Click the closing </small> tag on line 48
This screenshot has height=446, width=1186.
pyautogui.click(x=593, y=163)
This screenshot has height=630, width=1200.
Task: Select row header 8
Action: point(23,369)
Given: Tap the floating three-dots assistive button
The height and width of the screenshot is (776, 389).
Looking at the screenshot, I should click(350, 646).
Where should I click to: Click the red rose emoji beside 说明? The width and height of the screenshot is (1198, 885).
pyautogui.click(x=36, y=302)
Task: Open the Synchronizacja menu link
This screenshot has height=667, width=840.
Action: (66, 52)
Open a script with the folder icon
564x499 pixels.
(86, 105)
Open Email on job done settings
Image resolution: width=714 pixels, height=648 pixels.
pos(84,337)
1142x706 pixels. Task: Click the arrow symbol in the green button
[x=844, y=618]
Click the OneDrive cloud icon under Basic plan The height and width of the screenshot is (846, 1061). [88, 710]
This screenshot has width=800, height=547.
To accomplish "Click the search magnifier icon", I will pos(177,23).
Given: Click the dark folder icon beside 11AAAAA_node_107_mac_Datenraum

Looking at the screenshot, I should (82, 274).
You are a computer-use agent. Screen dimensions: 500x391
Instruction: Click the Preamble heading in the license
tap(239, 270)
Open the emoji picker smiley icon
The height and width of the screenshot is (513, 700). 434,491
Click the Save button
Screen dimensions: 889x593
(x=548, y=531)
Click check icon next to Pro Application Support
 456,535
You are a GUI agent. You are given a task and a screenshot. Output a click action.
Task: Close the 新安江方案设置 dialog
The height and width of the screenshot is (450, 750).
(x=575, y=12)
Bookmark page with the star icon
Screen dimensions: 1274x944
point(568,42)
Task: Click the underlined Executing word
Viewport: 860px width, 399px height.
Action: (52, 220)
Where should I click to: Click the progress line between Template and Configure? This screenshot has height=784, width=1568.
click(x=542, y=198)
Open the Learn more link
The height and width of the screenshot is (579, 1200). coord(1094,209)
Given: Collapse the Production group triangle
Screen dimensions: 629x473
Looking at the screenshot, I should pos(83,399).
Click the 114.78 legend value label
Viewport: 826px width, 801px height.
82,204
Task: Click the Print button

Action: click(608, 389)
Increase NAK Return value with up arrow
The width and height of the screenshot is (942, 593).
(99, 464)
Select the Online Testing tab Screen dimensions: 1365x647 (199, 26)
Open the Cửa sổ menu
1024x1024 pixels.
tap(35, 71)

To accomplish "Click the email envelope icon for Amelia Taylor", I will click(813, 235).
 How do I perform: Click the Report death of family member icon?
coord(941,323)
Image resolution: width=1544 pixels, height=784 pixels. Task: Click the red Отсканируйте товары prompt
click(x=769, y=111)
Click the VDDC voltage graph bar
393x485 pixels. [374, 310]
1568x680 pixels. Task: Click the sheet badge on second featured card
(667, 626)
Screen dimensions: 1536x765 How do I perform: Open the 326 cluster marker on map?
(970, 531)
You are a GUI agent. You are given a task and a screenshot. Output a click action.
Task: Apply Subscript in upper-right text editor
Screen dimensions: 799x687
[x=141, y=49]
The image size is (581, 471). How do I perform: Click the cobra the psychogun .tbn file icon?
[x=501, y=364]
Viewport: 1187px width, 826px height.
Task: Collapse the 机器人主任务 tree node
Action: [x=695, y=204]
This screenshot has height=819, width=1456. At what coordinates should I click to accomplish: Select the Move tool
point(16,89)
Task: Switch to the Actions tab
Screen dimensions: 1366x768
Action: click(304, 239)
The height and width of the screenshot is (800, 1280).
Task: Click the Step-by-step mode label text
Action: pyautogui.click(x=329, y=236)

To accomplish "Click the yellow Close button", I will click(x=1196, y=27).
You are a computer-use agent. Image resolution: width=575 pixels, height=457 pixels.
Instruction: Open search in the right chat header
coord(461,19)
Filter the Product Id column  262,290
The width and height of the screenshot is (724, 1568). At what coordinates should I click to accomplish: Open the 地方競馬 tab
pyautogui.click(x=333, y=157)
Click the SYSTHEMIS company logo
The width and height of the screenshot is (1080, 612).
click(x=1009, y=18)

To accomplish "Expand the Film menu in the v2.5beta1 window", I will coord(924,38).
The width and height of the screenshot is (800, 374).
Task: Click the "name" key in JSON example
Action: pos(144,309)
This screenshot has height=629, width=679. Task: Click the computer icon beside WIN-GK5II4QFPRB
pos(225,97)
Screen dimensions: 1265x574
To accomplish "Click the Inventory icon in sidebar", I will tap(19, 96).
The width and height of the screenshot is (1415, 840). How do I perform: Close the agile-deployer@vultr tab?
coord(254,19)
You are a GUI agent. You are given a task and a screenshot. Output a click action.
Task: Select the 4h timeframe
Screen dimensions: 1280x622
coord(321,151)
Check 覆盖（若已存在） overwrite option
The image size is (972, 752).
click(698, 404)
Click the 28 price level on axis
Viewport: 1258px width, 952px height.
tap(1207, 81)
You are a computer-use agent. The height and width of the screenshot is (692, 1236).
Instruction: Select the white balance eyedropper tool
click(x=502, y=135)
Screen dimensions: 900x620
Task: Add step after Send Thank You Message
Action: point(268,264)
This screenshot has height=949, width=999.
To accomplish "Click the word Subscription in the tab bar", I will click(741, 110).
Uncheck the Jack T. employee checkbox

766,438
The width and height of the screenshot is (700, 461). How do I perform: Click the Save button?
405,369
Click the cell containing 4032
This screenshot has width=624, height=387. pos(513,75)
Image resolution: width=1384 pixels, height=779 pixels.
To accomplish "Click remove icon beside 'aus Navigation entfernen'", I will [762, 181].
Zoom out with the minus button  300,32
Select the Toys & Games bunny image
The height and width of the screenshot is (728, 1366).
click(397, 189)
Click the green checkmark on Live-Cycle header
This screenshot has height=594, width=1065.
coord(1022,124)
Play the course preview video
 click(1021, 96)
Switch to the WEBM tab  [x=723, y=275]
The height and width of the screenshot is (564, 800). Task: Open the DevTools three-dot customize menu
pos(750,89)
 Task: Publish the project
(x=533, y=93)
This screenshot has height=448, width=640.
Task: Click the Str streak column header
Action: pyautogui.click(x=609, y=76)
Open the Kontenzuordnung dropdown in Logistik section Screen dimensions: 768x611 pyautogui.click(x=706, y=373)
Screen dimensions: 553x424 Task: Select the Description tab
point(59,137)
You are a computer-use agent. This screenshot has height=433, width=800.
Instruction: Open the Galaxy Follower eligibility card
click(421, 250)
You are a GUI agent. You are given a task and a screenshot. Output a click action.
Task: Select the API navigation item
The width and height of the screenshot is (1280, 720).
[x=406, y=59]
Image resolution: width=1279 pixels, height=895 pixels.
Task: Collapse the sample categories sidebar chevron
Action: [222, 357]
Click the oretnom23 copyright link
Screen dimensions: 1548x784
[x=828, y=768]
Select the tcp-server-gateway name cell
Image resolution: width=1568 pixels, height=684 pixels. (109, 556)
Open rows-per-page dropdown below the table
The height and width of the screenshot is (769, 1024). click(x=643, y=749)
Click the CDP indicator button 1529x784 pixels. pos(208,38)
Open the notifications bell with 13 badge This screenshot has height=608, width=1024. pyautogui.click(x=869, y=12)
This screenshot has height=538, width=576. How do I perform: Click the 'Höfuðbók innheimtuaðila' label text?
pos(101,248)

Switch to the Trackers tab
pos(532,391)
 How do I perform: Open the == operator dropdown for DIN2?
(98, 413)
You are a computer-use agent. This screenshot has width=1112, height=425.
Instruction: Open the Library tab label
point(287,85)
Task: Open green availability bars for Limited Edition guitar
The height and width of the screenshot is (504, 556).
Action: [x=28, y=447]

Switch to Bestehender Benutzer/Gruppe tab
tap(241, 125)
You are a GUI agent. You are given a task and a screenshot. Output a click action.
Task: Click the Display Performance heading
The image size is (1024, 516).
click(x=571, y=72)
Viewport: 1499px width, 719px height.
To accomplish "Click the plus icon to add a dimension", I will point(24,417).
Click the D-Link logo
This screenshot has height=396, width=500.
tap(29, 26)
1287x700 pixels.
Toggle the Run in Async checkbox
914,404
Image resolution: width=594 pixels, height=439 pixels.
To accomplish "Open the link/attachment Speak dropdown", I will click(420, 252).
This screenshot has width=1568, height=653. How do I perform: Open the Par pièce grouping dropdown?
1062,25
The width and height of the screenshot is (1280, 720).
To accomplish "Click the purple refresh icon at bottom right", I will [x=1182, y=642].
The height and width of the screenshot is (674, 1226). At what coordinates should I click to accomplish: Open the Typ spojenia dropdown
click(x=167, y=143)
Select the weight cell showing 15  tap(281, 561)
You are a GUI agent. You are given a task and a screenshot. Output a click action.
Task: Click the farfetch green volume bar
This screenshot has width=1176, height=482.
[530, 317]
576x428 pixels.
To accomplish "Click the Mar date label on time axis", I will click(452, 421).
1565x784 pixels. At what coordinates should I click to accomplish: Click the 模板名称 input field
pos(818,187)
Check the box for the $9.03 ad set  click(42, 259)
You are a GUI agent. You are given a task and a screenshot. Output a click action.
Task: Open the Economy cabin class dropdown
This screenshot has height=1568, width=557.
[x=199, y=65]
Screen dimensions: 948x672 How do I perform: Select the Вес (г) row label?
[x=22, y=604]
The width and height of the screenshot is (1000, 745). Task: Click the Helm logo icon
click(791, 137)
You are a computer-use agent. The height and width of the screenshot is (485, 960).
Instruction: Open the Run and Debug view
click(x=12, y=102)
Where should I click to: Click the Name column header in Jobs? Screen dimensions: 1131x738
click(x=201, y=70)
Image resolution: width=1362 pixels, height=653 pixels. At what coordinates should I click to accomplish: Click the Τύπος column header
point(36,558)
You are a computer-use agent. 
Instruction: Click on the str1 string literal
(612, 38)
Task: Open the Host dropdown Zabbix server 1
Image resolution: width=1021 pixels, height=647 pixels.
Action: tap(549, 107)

********

• **Required action**
Only the lines above from the one with "Select the weight" up to and including the one with "576x428 pixels." should be repeated, exactly as written.

• **Exercise answer**
Select the weight cell showing 15  tap(281, 561)
You are a GUI agent. You are given a task and a screenshot. Output a click action.
Task: Click the farfetch green volume bar
This screenshot has width=1176, height=482.
[530, 317]
576x428 pixels.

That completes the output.